= TASK INSTRUCTIONS =
Lines below that include "under" are the answer; copy each one.

======== DATA PROVIDED ========

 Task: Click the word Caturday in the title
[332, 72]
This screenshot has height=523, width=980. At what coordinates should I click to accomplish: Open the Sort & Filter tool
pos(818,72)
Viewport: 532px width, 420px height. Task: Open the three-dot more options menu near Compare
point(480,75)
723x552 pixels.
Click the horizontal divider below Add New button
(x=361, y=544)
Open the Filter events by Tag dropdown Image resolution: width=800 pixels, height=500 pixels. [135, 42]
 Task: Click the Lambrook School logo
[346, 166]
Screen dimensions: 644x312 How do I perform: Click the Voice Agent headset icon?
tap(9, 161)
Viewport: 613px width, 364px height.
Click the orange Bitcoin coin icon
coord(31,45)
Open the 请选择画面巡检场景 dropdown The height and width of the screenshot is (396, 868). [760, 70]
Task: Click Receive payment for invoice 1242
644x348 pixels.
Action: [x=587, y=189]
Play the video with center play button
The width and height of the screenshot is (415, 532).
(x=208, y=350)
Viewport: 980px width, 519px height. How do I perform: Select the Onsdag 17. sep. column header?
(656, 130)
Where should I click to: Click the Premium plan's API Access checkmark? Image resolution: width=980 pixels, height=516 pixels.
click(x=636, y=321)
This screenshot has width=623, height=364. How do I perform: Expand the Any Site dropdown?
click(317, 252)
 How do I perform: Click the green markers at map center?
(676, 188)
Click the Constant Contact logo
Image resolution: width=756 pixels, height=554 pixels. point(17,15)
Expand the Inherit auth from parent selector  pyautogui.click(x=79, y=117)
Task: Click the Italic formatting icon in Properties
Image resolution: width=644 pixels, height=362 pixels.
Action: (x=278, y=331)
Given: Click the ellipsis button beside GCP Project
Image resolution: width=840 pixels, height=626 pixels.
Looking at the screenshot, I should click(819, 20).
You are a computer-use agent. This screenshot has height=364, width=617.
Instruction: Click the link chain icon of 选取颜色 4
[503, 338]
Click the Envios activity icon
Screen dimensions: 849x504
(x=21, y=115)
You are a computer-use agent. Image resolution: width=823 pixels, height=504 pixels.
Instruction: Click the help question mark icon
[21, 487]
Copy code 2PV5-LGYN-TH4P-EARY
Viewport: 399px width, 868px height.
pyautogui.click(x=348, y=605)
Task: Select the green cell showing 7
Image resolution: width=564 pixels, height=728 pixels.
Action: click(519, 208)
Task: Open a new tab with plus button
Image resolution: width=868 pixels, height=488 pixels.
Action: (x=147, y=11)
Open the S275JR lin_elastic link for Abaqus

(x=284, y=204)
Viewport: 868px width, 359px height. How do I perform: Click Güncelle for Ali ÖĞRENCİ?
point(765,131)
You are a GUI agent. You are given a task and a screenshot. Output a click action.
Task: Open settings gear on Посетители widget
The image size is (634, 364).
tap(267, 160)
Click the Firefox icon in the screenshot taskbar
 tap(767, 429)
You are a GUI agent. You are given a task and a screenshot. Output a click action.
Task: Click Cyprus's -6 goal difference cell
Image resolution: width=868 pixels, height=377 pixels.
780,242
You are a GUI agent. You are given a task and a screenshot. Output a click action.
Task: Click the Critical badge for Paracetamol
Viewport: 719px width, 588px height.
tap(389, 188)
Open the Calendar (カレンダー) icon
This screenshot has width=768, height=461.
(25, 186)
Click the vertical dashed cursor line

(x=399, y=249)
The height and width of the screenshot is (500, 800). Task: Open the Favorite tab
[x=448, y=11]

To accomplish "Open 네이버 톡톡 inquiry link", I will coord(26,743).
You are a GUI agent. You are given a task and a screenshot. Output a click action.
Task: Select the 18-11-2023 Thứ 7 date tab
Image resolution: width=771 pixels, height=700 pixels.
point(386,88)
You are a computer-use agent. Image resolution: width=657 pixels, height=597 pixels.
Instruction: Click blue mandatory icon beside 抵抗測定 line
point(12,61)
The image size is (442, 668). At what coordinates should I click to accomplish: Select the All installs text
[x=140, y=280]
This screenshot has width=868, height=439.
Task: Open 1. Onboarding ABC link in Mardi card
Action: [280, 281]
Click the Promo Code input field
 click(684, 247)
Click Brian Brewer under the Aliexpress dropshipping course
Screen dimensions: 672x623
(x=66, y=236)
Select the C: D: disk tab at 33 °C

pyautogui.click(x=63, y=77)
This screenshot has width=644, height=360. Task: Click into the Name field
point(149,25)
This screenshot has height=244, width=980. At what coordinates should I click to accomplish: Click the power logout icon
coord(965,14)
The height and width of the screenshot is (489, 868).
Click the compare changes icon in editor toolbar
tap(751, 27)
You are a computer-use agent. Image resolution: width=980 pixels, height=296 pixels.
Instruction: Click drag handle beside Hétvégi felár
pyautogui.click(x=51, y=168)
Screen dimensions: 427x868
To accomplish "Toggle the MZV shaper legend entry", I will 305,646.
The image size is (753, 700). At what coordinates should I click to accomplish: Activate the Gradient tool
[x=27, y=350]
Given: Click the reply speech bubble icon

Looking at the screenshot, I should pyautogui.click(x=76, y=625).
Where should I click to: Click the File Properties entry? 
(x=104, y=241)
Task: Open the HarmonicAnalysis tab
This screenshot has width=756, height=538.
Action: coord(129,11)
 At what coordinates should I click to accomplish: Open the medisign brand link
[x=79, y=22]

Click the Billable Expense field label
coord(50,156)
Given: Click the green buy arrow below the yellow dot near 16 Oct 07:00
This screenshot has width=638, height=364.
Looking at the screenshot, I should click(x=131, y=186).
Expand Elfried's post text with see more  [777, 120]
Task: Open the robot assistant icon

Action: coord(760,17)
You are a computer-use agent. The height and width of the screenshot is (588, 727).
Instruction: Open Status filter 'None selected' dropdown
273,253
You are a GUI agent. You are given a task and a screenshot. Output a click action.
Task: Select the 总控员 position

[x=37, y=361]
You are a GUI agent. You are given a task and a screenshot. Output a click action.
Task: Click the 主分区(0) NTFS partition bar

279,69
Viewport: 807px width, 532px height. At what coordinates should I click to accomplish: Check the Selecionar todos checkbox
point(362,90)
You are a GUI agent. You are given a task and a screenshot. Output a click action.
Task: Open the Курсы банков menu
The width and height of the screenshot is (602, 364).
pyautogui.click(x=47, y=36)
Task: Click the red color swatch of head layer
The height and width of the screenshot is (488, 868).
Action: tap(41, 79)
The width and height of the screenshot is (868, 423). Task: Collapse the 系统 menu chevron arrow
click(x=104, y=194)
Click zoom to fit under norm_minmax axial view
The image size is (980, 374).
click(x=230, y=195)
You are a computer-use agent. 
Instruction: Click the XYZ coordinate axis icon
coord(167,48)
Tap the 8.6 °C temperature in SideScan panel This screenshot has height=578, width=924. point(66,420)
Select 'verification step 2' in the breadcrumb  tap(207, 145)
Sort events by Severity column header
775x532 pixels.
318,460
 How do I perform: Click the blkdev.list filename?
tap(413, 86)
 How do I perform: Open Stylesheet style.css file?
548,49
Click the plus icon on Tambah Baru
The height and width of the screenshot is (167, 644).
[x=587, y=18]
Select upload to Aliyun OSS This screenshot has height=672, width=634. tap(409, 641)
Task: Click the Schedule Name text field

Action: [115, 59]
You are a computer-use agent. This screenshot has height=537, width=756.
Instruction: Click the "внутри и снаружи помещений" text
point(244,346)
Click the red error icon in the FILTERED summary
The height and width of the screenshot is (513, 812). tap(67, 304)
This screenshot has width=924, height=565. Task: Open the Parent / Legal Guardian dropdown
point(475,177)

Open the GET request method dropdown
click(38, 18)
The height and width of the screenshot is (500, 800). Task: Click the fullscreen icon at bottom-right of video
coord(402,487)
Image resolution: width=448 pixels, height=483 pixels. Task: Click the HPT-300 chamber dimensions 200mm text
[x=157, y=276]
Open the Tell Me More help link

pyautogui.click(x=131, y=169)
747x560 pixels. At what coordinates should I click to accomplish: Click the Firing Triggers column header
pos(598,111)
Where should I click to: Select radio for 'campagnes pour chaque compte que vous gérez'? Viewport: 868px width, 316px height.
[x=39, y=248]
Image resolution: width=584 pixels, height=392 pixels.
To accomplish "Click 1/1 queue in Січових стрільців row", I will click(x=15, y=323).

========

= WRITTEN RESPONSE =
Click Brian Brewer under the Aliexpress dropshipping course
Click zoom to fit under norm_minmax axial view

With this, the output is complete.